C’est grâce à un poème illisible que dans « La Déclaration foraine », le poète transforme la foule en un public. Avant de s’adresser aux « scoliastes futurs [24] », qui y percevront des significations qu’on ne leur contestera pas, la lecture sert à rassembler des sujets plus modestes, jouant à leur égard le rôle d’un ciment communautaire. Comme la religion avec laquelle elle partage une racine étymologique, la lecture permet dans un premier temps de produire du lien.

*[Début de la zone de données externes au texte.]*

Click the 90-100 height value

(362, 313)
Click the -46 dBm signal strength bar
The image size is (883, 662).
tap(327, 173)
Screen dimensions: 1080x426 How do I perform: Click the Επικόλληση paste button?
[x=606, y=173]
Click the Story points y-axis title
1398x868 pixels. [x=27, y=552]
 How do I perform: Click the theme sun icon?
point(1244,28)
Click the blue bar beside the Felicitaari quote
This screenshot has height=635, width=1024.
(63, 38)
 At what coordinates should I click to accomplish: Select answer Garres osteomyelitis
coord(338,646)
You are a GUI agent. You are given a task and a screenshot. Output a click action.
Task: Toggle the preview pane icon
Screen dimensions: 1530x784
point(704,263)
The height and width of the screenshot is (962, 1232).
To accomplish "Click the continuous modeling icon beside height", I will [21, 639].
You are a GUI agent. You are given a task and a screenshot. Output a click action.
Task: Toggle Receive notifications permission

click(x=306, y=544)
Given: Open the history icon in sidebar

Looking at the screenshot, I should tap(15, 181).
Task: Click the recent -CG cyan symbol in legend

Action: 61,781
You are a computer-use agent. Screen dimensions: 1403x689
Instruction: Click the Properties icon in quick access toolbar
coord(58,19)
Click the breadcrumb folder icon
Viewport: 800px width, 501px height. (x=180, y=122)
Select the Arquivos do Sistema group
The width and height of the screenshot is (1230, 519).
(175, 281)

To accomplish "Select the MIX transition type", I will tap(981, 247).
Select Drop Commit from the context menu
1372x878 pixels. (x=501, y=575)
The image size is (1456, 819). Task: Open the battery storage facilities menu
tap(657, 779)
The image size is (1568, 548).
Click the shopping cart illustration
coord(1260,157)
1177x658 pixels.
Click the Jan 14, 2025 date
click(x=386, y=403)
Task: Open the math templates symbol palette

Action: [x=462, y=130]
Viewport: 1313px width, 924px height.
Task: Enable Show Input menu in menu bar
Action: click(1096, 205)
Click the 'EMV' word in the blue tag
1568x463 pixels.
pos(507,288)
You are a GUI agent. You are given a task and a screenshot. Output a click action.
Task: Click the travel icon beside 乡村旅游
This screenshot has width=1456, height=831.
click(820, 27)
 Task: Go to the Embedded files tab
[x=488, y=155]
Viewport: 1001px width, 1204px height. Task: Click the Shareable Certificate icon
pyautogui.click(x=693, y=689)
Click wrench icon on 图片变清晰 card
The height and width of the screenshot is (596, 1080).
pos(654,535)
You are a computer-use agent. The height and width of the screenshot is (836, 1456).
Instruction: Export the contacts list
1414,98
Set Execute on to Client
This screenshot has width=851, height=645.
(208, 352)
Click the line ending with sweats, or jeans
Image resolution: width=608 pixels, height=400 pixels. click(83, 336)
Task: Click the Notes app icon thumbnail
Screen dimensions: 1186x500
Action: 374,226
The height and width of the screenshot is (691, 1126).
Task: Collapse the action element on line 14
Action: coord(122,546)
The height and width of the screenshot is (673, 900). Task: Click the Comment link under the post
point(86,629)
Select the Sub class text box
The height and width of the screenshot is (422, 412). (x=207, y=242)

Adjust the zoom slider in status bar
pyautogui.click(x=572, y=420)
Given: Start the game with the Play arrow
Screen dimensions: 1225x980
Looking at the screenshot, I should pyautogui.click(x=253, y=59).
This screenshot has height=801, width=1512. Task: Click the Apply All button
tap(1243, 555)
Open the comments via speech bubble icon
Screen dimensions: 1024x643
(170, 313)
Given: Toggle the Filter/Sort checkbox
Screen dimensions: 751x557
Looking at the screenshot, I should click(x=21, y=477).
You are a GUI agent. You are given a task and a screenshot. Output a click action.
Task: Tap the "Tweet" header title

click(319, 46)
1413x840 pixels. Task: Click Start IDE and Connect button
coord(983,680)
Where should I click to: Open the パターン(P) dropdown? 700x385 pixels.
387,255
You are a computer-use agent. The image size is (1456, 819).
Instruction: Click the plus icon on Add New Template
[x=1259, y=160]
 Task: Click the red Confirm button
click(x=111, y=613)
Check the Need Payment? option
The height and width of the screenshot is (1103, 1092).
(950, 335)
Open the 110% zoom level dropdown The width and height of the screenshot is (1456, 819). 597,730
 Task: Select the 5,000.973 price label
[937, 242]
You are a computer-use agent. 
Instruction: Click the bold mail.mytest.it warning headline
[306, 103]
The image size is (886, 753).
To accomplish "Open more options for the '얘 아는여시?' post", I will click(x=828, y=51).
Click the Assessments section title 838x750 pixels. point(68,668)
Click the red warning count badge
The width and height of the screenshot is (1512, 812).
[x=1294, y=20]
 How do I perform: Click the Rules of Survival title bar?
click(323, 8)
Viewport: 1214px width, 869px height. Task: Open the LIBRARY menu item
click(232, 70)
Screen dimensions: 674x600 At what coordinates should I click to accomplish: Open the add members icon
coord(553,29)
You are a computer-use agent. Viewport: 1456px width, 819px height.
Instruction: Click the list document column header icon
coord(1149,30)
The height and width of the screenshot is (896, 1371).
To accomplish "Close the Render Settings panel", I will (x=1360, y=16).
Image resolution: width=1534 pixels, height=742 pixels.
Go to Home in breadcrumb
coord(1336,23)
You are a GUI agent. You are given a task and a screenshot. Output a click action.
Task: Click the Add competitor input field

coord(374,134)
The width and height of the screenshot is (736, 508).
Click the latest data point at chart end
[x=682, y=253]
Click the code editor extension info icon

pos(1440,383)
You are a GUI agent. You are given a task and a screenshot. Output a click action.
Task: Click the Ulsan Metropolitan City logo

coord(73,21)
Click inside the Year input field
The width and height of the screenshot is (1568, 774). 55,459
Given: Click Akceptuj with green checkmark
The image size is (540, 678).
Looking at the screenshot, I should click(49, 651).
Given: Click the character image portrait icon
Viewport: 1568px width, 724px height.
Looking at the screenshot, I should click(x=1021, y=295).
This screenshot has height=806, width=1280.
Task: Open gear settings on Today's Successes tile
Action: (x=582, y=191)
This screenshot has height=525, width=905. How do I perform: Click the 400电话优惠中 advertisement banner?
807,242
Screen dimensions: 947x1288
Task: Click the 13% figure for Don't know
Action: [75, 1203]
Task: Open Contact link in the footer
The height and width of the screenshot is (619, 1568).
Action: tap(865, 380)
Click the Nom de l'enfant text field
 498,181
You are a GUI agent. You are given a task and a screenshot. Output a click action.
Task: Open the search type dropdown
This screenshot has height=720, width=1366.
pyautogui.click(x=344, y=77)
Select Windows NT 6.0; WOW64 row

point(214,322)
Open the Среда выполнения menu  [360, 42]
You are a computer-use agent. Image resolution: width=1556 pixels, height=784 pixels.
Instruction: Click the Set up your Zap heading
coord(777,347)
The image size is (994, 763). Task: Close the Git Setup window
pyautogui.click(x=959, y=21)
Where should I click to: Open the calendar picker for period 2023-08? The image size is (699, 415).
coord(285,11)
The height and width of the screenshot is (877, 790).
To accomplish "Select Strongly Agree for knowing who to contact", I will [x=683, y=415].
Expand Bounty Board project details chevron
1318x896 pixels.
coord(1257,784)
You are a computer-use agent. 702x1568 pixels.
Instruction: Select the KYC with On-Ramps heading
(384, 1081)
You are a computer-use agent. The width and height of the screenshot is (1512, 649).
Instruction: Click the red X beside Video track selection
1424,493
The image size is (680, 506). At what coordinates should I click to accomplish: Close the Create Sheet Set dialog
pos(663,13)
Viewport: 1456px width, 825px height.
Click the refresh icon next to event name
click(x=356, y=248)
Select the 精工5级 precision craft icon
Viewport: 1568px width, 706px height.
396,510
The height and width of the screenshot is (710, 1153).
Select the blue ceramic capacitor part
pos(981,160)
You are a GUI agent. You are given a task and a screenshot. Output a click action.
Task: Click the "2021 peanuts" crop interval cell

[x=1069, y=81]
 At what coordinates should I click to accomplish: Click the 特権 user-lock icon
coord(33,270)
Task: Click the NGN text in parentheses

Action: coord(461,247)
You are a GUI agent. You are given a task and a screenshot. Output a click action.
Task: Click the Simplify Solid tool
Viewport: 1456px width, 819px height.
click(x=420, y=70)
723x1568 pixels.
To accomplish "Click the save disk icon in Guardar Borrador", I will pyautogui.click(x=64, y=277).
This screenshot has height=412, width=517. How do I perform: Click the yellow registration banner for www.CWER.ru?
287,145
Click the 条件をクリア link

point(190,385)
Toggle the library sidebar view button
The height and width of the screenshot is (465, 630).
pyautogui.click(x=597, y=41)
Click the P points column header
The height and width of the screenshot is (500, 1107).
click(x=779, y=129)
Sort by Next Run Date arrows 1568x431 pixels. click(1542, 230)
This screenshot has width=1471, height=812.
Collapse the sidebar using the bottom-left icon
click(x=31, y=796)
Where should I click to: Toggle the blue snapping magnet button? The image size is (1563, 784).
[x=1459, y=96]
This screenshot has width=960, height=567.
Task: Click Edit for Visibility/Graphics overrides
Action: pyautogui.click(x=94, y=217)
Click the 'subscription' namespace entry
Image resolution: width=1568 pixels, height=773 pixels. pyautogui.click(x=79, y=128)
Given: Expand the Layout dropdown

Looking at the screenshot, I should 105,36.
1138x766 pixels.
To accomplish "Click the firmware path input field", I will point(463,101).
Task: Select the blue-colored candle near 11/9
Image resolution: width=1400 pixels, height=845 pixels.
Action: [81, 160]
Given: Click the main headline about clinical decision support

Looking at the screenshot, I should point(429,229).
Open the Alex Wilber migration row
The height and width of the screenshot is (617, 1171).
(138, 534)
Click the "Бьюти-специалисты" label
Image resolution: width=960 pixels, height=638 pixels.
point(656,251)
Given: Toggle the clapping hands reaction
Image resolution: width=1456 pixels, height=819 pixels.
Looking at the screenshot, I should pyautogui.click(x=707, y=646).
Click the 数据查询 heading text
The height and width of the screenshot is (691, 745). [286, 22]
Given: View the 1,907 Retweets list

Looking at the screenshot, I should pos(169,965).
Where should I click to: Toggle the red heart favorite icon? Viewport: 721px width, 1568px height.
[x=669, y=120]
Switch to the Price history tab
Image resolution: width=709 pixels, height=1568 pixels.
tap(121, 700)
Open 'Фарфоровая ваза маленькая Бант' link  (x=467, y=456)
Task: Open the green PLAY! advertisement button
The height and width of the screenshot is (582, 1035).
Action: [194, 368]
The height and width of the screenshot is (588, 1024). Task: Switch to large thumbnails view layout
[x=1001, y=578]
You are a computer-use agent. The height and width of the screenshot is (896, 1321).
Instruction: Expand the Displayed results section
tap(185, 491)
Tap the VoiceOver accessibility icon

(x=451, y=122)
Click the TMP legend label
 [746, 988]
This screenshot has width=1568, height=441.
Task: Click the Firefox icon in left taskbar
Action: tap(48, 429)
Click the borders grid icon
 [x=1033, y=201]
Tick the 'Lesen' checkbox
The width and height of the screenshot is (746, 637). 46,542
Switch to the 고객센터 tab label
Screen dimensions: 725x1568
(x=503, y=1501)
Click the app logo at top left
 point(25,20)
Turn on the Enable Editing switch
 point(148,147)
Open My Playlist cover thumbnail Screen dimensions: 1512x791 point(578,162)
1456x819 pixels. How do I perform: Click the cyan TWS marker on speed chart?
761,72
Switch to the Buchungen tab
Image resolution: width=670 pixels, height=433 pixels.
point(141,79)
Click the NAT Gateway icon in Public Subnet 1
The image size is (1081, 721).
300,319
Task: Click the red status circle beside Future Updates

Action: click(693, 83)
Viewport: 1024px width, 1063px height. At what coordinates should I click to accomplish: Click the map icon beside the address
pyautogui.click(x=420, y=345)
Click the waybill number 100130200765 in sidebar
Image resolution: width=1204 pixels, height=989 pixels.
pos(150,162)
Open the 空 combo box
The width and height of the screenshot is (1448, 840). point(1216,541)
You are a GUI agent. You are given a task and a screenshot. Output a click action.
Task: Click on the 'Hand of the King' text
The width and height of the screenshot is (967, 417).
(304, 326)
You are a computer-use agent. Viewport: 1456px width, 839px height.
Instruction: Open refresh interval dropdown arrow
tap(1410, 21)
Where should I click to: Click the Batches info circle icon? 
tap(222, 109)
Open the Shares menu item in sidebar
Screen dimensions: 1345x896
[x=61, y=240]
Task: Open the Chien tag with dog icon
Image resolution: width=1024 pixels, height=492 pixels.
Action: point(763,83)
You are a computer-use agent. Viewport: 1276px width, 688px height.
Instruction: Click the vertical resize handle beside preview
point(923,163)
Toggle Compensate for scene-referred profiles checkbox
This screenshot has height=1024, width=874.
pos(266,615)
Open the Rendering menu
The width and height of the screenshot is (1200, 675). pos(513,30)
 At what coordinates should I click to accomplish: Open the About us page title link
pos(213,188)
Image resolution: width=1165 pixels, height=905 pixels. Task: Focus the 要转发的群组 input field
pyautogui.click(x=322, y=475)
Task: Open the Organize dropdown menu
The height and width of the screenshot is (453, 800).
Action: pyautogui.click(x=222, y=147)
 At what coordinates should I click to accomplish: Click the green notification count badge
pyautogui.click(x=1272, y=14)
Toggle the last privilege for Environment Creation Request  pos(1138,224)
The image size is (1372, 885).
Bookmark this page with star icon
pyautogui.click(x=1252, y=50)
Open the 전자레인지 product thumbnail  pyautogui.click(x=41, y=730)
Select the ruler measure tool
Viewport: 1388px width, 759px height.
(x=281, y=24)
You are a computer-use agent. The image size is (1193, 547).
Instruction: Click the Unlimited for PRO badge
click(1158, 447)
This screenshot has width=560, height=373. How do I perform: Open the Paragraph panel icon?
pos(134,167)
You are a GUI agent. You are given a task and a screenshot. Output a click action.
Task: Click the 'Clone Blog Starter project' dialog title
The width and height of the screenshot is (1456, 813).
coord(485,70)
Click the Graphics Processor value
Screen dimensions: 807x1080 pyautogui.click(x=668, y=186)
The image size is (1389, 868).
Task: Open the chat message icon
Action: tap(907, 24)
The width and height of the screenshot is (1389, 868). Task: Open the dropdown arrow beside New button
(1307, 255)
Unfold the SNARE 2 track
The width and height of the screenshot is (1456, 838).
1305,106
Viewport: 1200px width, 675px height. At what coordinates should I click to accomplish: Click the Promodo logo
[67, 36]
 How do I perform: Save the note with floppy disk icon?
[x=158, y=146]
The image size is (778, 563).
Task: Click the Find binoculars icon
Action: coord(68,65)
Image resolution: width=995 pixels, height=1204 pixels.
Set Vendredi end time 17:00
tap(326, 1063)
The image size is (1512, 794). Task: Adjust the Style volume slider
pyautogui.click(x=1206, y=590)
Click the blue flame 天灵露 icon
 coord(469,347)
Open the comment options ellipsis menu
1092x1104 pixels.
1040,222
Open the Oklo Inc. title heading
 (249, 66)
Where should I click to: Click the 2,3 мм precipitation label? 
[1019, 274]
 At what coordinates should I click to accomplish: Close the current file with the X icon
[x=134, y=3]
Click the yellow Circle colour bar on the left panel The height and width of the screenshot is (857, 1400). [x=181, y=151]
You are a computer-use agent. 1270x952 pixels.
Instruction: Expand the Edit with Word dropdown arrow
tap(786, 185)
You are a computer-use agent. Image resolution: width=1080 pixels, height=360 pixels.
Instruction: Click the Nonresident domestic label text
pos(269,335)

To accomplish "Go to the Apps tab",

On connaît depuis quelques années, en particulier avec les travaux de Jacques Rancière, l’investissement de Mallarmé en faveur de la « foule [25] ». On sait toutefois également qu’il introduisait entre celle-ci et le poète un « interrègne » séparateur, qui différait sa conquête [26]. Bon nombre des écrits de Mallarmé témoignent d’un intérêt pour le lecteur commun, auquel s’adresse une poésie conçue comme religion ; et pourtant le poète n’ignore pas que son œuvre, comme toute littérature, lui demeurera au mieux étrange, au pire inutile, exprimant devant le « conflit » qui l’oppose à l’ouvrier la « tristesse que [sa] production reste […] vaine [27] ».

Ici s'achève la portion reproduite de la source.